Anyone who says that friends like that are not worth having does not understand what is at issue here. First, they are very much worth having: kind, talented, warm-hearted people, people whose presence would enrich anyone's life. They are not forcing their viewpoint on me; anyone who does that will find that I am not short of weapons. People who try to use force do not get far with yours truly. That is not the problem. What forces me to live with a viewpoint that I regard as wrong is that it is held by people whom I regard as precious. And who will never have any doubts about their view, because it is the commonplace view in their generation. And not only is this viewpoint prevalent, but it is fundamental in its claims about human personhood. On it hangs their sense of self,`their view of the world, of human society, and of their place in history.

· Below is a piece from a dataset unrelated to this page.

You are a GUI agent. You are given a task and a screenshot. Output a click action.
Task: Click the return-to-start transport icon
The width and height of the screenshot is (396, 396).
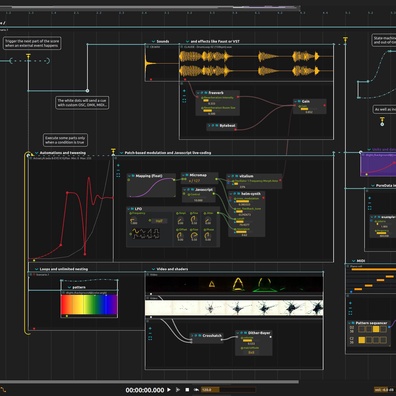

I cannot say to them, it is not my place to say to them, "your view of yourself is mistaken". Great poets such as Euripides can stage such a statement - "You do not know your life, nor what you are"; but would they have said it to their own friends? I doubt it. I know that I cannot; not just because I feel fairly sure that I would get nowhere with any of these people, but also because, while I am convinced of the truth of what I believe, I do not believe that I am the right person to state it. If we started work on all the faults that my friends have to put up with, we would be here till Monday week. I have no moral authority of any sort and, as I love and care for my friends, I do not want to make them unhappy either (nor face them with undesirable choices). So... "But break, my heart, for I must hold my tongue!"